Multiscale discontinuous composites unravelled
Multiscale discontinuous composites could become widely used in the automotive industry and beyond. Dr Soraia Pimenta tells Simon Frost about research into these complex materials.
Multiscale discontinuous composites (MDCs) are a promising but problematic new family of materials. In their favour, they can be manufactured quickly and their high strength, stiffness and lightness could mean widespread application in high-volume applications. They could even compete with the composites used in aerospace. But this potential has not been harnessed, because we don’t know how to manipulate MDCs in design. In pursuit of a way to predict the behaviour of MDC structures, Dr Soraia Pimenta of Imperial College London has been awarded one of seven research fellowships granted by the Royal Academy of Engineering this year.

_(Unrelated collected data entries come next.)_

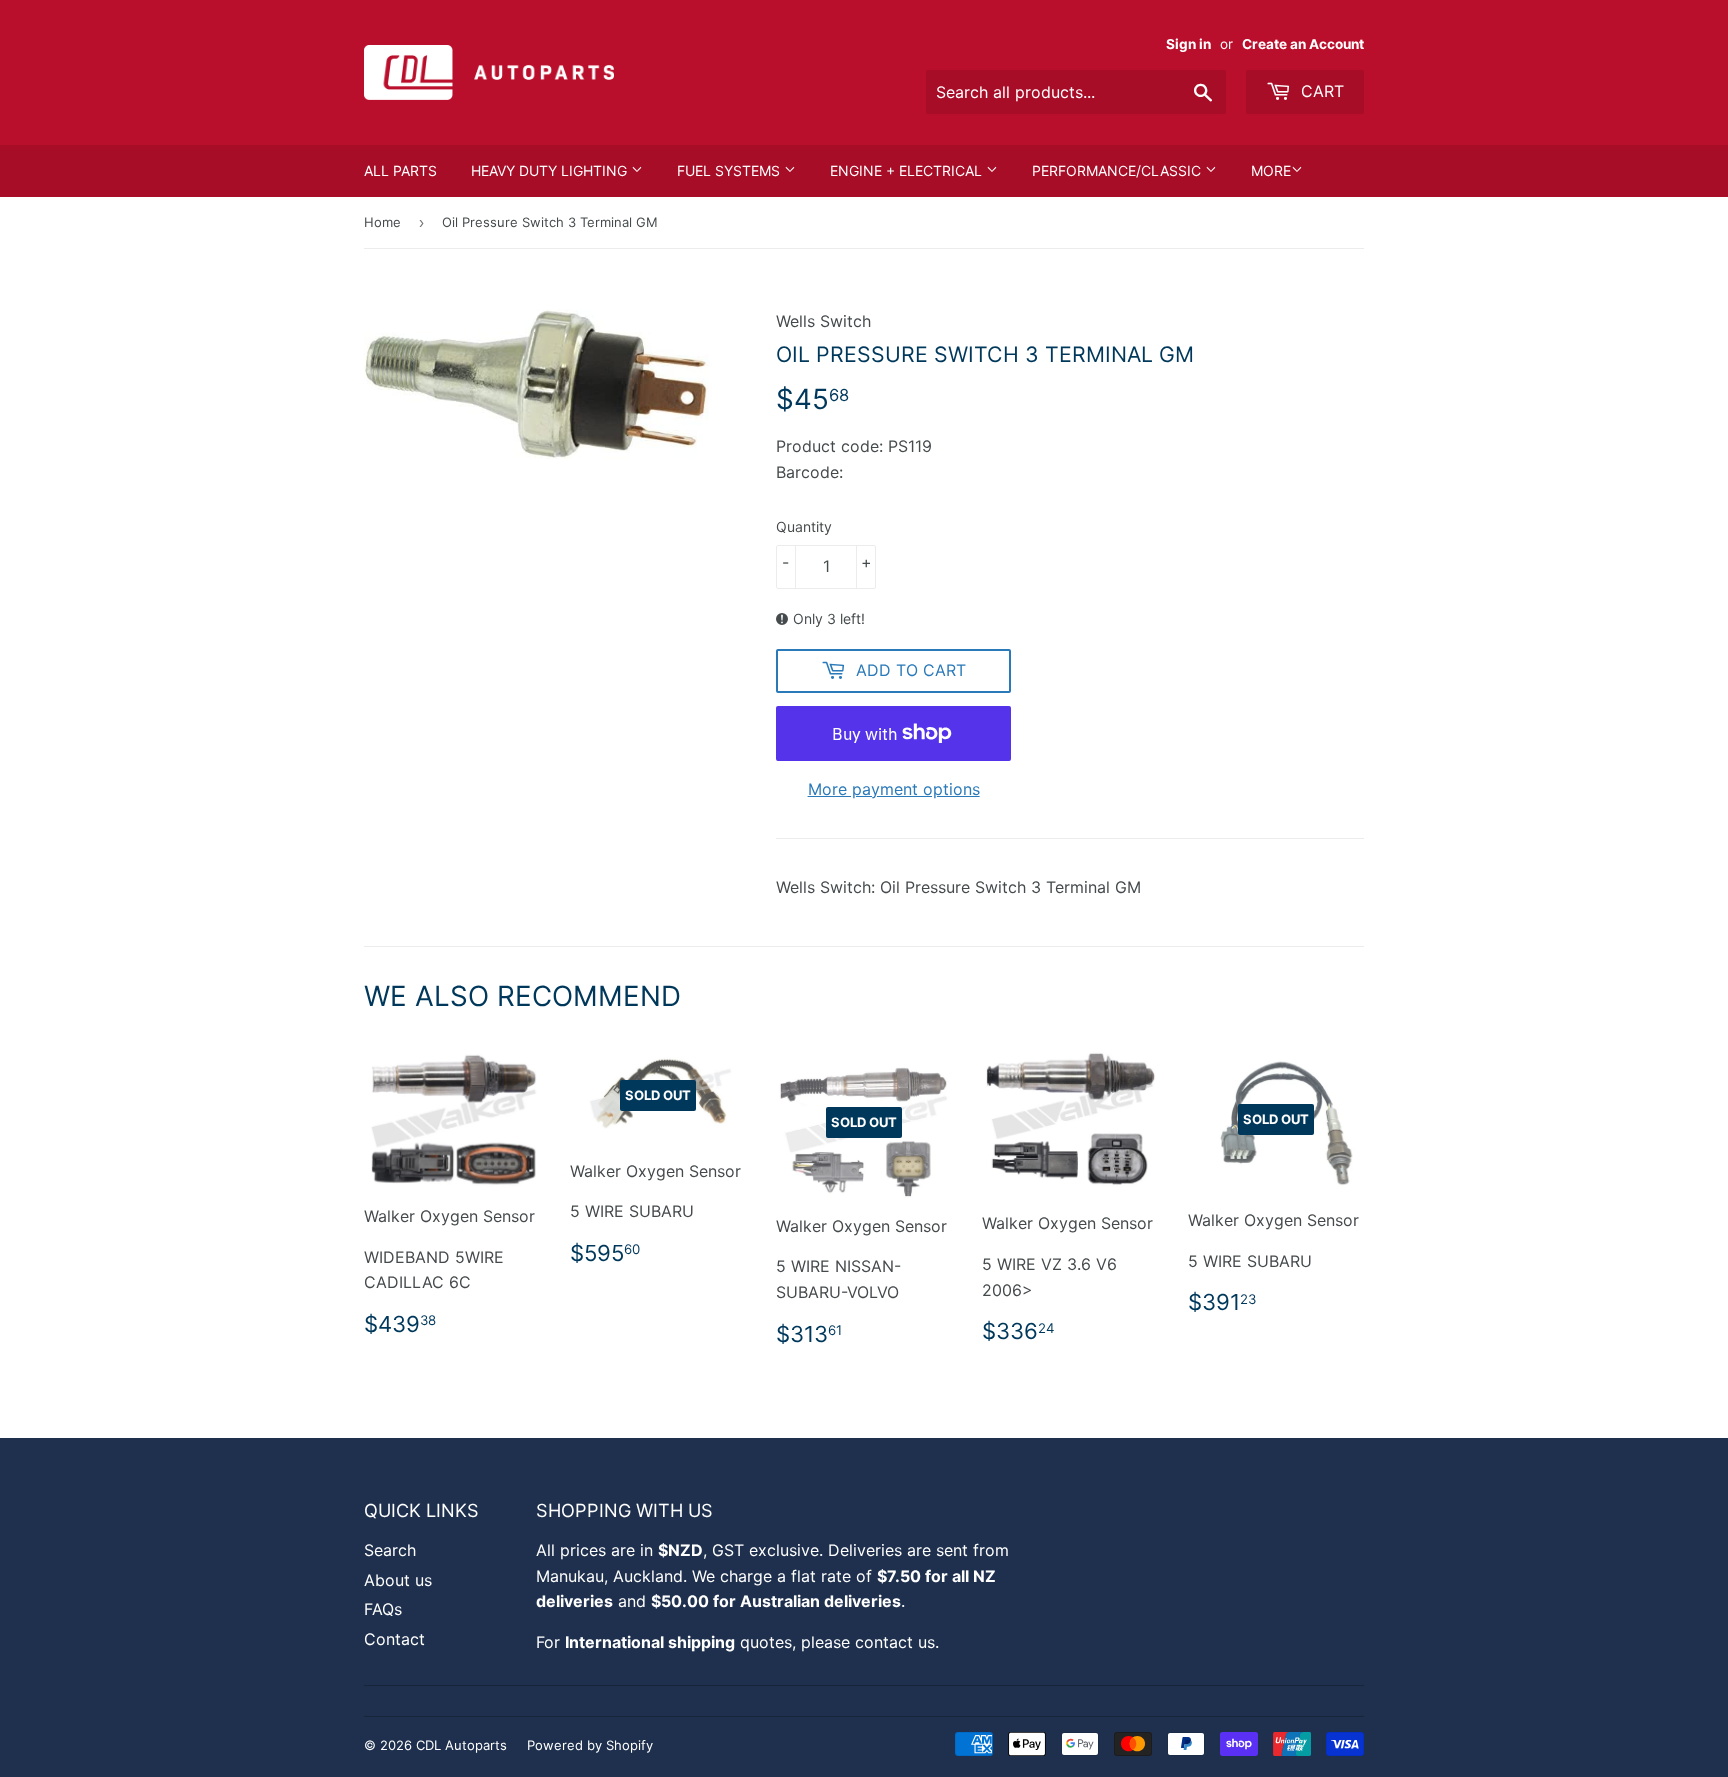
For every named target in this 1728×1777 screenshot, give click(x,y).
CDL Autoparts (461, 1745)
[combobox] (1076, 92)
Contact (394, 1639)
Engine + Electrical (908, 170)
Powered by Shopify (590, 1745)
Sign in (1188, 44)
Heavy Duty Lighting (551, 170)
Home (382, 222)
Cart (1320, 91)
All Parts (400, 170)
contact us (895, 1642)
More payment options (894, 789)
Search (390, 1550)
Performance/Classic (1118, 170)
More (1271, 170)
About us (398, 1580)
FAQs (383, 1609)
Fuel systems (730, 170)
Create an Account (1303, 44)
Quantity (804, 526)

MDCs are a new type of composite material in which the reinforcement is composed of discontinuous fibre composites (DFCs) – randomly oriented bundles of carbon, recycled or natural fibres. Herein lies the problem. Dr Pimenta explains, ‘The architecture of discontinuous fibres is extremely complex and completely different to that of conventional composites. At the moment, there are virtually no methods to design structural components with these new composites, and that’s precisely what I’m hoping to change in the next five years.’ Predicting the materials’ response to mechanical loading and other forces has, until now, been on an experimental trial-and-error basis, which also makes the design process prohibitively expensive. ‘We are limited in the shape of components we can manufacture – these materials are already being used in some applications, but only in very conservative structures,’ she adds.
Dr Pimenta will lead the Academy-funded research beginning in January 2015, building on a year of experimental mechanical analysis and mathematical models examining the stiffness properties of the materials. She views the automotive industry as the major market for MDCs. ‘I think these are the first type of composites that can be used in such a high-volume industry,’ she says, ‘but the entire design process for a car typically needs to be completed within one year, so it is vital to have robust design methods that reduce the time. It takes much longer than it should do.’
Other research fellowships granted by the Royal Academy this year include studies of materials for use in nuclear reactors, the next generation of prosthetic limbs and the development of optical fibres for increasing data demands.